Quelques jours avant l'explosion de la crise, Gianni Infantino semblait pourtant au sommet. Le Mondial 2026 venait de générer des revenus records, plus de 200 fédérations auraient promis de soutenir sa réélection en mars 2027 et son influence paraissait s'étendre bien au-delà du football.
Puis FIFA Forward Enterprise, son projet visant à céder à des investisseurs privés une part des activités commerciales de l'instance, a provoqué une révolte mondiale. Le président de la FIFA a reculé, mais l'abandon du dispositif n'a pas suffi à refermer une affaire qui menace désormais directement son pouvoir.
Du technocrate au «président du monde»
Le contraste avec ses débuts est spectaculaire. À l'UEFA, Infantino était avant tout un juriste et un homme de dossiers, longtemps identifié par le grand public comme celui qui dirigeait les tirages au sort. Propulsé à la tête de la FIFA en 2016 après la chute de Sepp Blatter et l'empêchement de Michel Platini, dont il était l'ancien secrétaire général, le Suisse a rapidement occupé tout l'espace laissé vacant. Rien ne permet d'affirmer qu'il a provoqué leur éviction, mais il en a été le principal bénéficiaire et ne s'est pas privé de tourner la page de ses anciens mentors. Cette ascension fulgurante lui a laissé de solides rancoeurs dans le vieux monde du football, où beaucoup soupçonnent encore celui qui travaillait dans l'ombre d'avoir accompagné avec beaucoup d'aisance la disparition de ceux qui se trouvaient devant lui.

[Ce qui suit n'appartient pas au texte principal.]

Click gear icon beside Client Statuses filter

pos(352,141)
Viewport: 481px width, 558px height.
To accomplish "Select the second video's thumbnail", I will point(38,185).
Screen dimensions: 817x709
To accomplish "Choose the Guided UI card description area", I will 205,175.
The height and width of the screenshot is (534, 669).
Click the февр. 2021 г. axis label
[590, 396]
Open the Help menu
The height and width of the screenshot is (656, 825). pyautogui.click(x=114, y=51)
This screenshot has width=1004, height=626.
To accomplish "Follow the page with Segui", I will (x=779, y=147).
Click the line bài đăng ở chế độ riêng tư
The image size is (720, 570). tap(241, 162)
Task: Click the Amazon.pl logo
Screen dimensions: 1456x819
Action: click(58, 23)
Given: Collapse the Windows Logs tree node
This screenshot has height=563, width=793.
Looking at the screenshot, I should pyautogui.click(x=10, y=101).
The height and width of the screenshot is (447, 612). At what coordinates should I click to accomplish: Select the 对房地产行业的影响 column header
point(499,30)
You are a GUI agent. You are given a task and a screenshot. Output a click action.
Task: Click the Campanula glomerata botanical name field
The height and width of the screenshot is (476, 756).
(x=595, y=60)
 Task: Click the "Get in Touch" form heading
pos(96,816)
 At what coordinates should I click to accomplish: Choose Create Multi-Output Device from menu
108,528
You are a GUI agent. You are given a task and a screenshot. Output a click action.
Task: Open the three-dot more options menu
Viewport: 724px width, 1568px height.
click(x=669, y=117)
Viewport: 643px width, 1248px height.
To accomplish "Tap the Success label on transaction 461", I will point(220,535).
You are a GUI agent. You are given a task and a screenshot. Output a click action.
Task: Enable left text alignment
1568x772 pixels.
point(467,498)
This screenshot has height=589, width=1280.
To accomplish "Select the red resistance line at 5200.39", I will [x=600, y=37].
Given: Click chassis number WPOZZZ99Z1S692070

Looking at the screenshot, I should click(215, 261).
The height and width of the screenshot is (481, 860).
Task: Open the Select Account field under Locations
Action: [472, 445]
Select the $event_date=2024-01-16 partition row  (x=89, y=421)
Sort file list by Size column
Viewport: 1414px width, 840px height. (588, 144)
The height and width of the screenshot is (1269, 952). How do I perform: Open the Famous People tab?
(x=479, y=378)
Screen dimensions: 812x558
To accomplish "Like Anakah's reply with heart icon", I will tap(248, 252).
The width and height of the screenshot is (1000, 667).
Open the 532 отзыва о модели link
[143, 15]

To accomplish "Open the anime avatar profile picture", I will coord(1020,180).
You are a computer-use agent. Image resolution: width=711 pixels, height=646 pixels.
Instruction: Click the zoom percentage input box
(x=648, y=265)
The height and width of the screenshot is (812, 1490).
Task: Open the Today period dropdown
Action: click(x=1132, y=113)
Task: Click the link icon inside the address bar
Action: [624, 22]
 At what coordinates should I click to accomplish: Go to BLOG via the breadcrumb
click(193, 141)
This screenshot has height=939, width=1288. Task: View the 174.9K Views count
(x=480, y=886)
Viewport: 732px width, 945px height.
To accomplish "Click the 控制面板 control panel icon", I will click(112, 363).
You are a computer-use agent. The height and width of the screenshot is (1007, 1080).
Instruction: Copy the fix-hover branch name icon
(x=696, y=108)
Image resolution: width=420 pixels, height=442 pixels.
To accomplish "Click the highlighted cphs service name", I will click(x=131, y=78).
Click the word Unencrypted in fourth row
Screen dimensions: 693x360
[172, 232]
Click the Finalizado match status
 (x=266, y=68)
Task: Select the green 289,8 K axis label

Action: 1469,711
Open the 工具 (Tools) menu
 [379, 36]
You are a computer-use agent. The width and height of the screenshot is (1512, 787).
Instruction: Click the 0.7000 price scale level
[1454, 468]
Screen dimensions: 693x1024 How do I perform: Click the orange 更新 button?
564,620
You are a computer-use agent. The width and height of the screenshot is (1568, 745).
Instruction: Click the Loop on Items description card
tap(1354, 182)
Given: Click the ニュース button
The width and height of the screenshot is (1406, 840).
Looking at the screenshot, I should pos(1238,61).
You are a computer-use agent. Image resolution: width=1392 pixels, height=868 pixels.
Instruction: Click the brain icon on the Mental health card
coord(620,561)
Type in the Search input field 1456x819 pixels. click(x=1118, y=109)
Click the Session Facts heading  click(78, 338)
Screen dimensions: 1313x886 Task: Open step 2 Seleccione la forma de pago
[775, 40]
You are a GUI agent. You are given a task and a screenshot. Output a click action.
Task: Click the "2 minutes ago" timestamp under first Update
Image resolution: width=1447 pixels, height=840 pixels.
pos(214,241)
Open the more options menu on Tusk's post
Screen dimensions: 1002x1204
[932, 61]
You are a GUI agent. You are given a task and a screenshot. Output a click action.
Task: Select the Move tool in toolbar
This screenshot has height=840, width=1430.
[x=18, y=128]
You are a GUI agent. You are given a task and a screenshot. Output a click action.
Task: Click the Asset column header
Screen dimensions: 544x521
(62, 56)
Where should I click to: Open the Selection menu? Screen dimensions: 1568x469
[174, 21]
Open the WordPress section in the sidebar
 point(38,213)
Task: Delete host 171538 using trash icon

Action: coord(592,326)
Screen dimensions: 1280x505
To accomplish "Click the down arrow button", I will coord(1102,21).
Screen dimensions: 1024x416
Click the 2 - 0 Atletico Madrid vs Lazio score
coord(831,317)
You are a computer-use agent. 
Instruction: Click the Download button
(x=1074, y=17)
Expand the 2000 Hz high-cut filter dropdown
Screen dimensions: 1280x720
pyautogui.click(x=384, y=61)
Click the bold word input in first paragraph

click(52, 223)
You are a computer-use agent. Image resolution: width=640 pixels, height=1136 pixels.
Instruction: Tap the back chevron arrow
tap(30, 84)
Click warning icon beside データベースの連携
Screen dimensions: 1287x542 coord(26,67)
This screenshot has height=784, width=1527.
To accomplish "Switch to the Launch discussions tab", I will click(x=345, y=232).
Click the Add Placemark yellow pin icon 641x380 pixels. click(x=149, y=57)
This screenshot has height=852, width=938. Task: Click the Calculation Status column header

Au fil des années, Infantino a surtout cessé de se comporter comme le simple président d'une fédération sportive. On l'a vu auprès de chefs d'État, de monarques et de milliardaires, intervenir sur la paix, les migrations ou le rapprochement des peuples, avec parfois les airs d'un secrétaire général de l'ONU sans en posséder le mandat. Sa relation avec Donald Trump a poussé cette évolution à son extrême : apparitions répétées à ses côtés, compliments démesurés, création d'un prix de la paix attribué au président américain, bureaux de la FIFA loués à l'entreprise familiale Trump. La présence de Joshua Kushner, frère du gendre de Trump, parmi les investisseurs centraux du projet commercial a donc immédiatement nourri les soupçons de copinage. Même sans preuve d'un arrangement illégal, Infantino avait tellement lié son image au pouvoir trumpiste que personne n'était encore disposé à lui accorder le bénéfice du doute.
Une puissance qui se retourne contre lui
Son pouvoir ne repose cependant pas uniquement sur sa fréquentation des puissants. Infantino l'a méthodiquement construit auprès des petites et moyennes fédérations grâce à l'augmentation des subventions, à la multiplication des compétitions et au passage de la Coupe du monde à 48 équipes. Cette politique possède une justification sportive réelle puisqu'elle permet à davantage de nations africaines, asiatiques ou américaines de participer. Mais elle produit également un immense rendement électoral dans une institution où la France, le Brésil ou l'Allemagne ne disposent pas de plus de voix que Vanuatu. En développant le football dans des pays longtemps négligés, Infantino a simultanément bâti un réseau de reconnaissance et de dépendance. FIFA Forward Enterprise poussait cette logique jusqu'à la caricature, avec la promesse de sommes considérables pour les fédérations qui valideraient rapidement le montage malgré les milliards déjà disponibles dans les réserves de l'instance.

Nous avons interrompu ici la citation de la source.